We had a great chat with Jim Pendarvis, founder and organizer extraordinaire of Southern Maryland Give Camp. The 2nd installment of SOMDGC is scheduled for March 25-27th and they have a new goal this year of 150 developers and 25 non-profits. Jim talked about the National Day of Give Camp coming up on Martin Luther King day, saying the reason for moving SOMDGC back is the unpredictability of the weather. I just think he doesn’t want to shave his head in a snow storm!
And speaking of last year’s show, this year we have TWO new items of interest. First, if they meet their goal of 150 developers, not only will Andrew Duthie get a mohawk, he will get it dyed in a color of our choosing! There is also talk of a henna tatoo…

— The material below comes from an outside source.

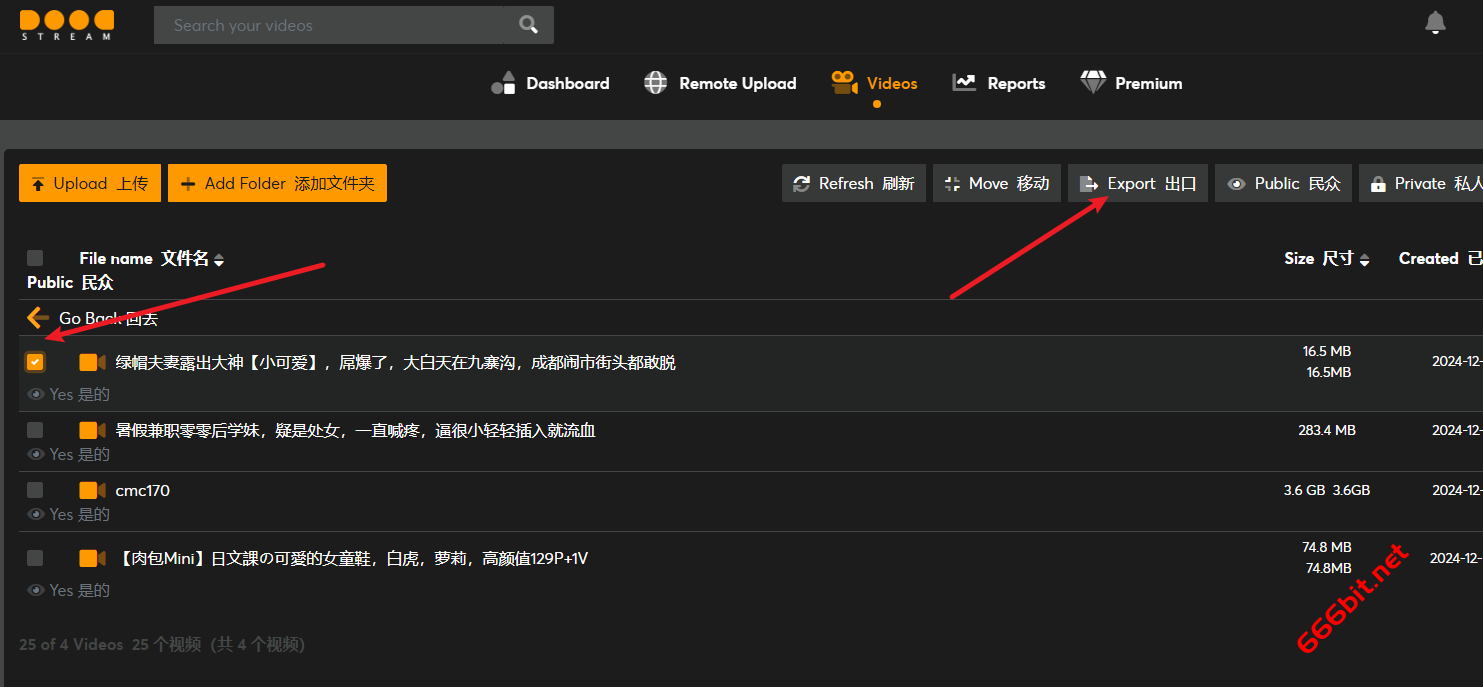Export the selected video
The height and width of the screenshot is (687, 1483).
click(1138, 183)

Secondly, we have a challenge going now between Jim, Kevin Griffin, and myself. To paraphrase the immortal words of Tommy Callihan from the movie Tommy Boy, the three of us have “what the doctors refer to as a little bit of a weight problem.” So here is the deal: whichever one of us who loses the largest percentage of his body weight by Give Camp will be determined the victor. The two losers will be required to dress up on the last day of Give Camp as a character from Harry Potter. The characters will be chosen by the attendees, and I’m sure hilarity will ensue.
“Van” Van Lowe
“Van” Van Lowe is a community organizer, blogger, and speaker from Northern Virginia. He spoke with us about making the transi
tion from attendee, to speaker, to organizer within the community. We also talked about attending Code Camps versus the larger national conferences like PDC and MIX. And in a CMP Exclusive, he revealed his real name and told us the story of how he started going by “Van” as a result of his speaking activities. Sorry – I’m not going to tell you the story here, you’ll just have to listen to the podcast yourself!
And don’t forget the others…
There were some other interviews as well that I wasn’t in on: Kevin Griffin took the co-host seat for a session and interviewed Rob Zelt, President of INETA. And then later, new Azure MVP David Makogon filled in while I went to give my presentation and they interviewed up and coming community speaker Stuart Leitch from Charlottesville. Stuart is a friend of mine and I can’t wait hear that session for myself!
A New Presentation
I did have the chance to unveil a new presentation during the last session of the day: Expression Blend and the Visual State Manager: A Deep Dive. I’m never sure how a session is really going to go over until I give it for the first time. Recognizing that Blend is still unfortunately a niche topic, I’m also never sure how well attended a session will be, so I was pleasantly surprised to find a packed room: there were even a couple of people standing in the back for a little while!
This one was a lot of fun: I wanted to show some Blend coolness that I don’t typically get to cover in the introductory sessions. We spent some time going over Templating basics and then used the VSM to solve some problems with Templates. The second half of the presentation was all about creating Custom Visual States and how to use them in creative ways. We covered Transitions, Effects, and Multiple Custom States, and it was very well received. My thanks to everyone who sat in and for all the nice comments afterwards.
A Brief Respite
Without question we can add Richmond Code Camp X to the history books as an extremely successful event. We’ll take a very brief hiatus, but before long we’ll start the process all over again for Richmond Code Camp XI. You can go ahead and put it in your calendar now for May 21st, 2011, I hope to see you there!